REQUIREMENTS: Pick out and copy every line in the rows below that contains the string "header". Case counts.

STORED ROWS:
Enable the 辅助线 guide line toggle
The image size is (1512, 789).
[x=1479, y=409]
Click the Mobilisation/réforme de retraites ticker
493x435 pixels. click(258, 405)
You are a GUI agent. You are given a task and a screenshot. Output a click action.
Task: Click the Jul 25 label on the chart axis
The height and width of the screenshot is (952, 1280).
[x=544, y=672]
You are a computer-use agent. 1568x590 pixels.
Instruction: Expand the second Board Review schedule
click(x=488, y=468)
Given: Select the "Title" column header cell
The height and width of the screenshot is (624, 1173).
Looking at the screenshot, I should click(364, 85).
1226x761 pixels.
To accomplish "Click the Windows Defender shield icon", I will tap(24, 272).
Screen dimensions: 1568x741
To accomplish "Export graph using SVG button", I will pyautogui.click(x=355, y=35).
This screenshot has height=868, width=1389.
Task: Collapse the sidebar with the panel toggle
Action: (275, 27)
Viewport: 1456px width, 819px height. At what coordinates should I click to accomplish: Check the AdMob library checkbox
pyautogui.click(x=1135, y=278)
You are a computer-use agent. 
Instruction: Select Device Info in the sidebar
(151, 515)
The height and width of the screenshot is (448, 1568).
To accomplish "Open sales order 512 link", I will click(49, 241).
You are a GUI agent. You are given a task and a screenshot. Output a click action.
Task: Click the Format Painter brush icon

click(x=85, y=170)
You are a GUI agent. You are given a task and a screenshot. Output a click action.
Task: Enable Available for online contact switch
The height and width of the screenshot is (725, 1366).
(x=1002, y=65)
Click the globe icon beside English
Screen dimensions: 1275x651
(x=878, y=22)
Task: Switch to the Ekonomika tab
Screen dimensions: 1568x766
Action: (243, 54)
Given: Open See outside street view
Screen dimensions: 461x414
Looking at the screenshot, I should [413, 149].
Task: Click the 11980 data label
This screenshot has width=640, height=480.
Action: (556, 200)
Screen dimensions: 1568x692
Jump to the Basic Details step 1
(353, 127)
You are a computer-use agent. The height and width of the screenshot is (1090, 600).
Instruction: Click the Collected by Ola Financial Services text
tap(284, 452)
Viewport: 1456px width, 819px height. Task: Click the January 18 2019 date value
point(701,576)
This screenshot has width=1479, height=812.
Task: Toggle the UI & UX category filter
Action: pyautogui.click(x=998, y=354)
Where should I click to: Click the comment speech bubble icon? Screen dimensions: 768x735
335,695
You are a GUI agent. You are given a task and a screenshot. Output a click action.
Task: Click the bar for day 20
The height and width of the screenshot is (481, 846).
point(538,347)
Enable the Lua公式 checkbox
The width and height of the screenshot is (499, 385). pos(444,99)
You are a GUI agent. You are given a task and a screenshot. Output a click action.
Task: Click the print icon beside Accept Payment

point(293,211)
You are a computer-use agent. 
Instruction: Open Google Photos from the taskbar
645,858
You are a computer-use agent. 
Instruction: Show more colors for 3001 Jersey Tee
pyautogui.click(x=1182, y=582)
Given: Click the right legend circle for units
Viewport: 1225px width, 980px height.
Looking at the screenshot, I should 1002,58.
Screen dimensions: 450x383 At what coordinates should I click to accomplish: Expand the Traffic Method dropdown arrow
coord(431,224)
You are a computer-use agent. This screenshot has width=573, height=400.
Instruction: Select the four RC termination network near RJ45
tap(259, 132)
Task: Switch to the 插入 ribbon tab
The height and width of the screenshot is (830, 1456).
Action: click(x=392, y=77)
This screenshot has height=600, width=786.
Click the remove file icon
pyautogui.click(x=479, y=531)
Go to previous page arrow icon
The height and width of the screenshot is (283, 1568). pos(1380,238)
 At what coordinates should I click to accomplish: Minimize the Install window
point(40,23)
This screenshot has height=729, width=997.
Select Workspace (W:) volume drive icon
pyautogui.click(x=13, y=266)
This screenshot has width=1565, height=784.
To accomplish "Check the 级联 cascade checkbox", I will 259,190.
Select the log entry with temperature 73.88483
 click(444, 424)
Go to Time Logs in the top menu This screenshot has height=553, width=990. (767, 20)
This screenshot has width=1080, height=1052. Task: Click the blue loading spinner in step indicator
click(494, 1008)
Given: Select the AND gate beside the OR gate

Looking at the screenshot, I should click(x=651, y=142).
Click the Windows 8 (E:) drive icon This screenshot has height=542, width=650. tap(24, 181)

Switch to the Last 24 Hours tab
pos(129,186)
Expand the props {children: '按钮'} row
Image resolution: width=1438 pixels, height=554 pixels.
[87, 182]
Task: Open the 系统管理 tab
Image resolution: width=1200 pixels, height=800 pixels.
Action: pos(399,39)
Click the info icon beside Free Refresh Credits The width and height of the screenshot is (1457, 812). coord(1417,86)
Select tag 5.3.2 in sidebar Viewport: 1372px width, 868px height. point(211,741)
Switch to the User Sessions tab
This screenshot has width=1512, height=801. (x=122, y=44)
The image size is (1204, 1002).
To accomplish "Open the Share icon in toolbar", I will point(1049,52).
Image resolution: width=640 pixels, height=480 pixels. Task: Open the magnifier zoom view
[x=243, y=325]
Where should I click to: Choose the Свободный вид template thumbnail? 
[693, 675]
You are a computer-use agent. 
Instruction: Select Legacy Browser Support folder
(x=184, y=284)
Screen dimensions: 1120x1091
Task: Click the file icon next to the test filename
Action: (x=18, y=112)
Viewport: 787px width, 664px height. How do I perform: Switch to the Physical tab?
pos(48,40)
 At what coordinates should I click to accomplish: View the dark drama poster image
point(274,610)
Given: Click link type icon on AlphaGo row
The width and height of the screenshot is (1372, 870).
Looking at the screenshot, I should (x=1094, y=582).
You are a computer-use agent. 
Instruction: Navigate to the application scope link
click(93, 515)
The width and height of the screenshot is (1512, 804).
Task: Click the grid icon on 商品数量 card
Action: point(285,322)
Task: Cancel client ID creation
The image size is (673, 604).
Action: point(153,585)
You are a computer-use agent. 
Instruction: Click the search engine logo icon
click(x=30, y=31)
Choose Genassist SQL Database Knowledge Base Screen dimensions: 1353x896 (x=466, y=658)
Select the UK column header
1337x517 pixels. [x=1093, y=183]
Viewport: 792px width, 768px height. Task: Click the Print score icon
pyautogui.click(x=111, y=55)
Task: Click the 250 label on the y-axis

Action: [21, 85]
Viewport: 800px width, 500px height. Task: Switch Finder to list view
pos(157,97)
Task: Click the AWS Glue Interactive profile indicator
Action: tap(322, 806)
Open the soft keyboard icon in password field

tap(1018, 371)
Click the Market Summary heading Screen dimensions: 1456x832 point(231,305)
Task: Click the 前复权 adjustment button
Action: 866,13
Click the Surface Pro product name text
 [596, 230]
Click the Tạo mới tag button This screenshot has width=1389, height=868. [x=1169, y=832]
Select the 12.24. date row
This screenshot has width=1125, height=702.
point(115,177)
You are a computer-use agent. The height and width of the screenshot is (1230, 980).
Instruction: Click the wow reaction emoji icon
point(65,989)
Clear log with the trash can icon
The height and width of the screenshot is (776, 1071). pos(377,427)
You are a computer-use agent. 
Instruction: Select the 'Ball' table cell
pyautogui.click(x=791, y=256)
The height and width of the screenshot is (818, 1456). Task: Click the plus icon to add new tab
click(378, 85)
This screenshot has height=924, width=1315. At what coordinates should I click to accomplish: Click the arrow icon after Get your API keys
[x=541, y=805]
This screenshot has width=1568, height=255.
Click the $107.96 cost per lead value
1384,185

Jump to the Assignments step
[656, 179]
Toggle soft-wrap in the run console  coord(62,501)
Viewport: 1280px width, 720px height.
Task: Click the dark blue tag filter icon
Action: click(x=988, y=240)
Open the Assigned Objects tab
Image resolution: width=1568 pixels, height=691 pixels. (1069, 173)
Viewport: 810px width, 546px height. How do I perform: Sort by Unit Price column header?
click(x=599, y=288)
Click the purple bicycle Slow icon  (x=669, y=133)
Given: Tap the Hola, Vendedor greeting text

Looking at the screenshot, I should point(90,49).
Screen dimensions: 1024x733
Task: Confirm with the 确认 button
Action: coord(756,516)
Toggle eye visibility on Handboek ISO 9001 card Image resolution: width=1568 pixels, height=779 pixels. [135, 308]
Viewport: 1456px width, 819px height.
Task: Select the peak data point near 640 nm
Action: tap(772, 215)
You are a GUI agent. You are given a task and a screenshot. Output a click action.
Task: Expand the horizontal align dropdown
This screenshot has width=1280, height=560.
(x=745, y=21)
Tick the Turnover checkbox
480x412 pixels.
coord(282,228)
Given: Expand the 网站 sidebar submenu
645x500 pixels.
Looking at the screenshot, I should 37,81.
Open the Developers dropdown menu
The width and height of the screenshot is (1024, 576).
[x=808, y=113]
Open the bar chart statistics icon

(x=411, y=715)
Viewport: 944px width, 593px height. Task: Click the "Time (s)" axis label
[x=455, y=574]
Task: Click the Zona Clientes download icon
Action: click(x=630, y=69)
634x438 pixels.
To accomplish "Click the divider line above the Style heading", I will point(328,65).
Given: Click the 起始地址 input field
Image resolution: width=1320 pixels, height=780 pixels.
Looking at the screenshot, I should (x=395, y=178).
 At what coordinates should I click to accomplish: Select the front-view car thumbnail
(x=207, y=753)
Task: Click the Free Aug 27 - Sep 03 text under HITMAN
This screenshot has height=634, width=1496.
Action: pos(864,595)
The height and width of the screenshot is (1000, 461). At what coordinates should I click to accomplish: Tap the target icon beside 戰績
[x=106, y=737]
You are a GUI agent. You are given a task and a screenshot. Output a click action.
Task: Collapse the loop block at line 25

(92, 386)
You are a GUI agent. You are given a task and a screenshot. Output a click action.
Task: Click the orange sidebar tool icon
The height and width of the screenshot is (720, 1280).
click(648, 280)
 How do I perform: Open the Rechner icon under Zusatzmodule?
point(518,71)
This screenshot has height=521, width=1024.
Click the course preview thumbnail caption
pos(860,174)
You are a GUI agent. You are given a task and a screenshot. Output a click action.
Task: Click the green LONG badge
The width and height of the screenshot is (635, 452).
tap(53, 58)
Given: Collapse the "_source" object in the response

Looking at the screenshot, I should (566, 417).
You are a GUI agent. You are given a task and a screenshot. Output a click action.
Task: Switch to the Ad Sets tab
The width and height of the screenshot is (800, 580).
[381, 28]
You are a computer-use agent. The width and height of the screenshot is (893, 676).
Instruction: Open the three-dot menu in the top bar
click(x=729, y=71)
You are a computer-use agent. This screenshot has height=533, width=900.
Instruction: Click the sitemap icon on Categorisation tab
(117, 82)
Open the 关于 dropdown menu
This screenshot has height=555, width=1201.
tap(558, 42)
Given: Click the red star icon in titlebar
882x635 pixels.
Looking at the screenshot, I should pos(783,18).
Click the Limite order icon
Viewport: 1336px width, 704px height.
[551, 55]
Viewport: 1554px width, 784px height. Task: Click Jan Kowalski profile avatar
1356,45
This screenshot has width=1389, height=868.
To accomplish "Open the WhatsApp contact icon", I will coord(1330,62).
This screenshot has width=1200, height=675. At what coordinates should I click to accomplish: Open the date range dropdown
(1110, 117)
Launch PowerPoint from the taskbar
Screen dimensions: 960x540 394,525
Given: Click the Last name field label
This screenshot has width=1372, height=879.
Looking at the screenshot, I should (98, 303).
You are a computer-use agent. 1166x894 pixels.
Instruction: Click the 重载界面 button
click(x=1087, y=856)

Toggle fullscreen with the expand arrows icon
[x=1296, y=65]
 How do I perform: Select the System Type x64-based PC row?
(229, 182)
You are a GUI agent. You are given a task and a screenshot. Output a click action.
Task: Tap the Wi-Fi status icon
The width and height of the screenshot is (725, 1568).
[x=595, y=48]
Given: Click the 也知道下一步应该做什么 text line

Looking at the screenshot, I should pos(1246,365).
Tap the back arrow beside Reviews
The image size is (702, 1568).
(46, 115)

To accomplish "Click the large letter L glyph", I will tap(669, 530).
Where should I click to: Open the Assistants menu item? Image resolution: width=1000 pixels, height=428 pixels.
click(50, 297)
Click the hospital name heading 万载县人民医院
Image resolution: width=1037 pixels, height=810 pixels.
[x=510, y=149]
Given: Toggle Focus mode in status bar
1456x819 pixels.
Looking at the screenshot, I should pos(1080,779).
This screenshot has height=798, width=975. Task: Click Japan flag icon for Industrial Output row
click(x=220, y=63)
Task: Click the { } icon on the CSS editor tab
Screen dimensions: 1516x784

SOLUTION TO THIS TASK:
Given: Select the "Title" column header cell
Select the UK column header
Viewport: 810px width, 546px height. How do I perform: Sort by Unit Price column header?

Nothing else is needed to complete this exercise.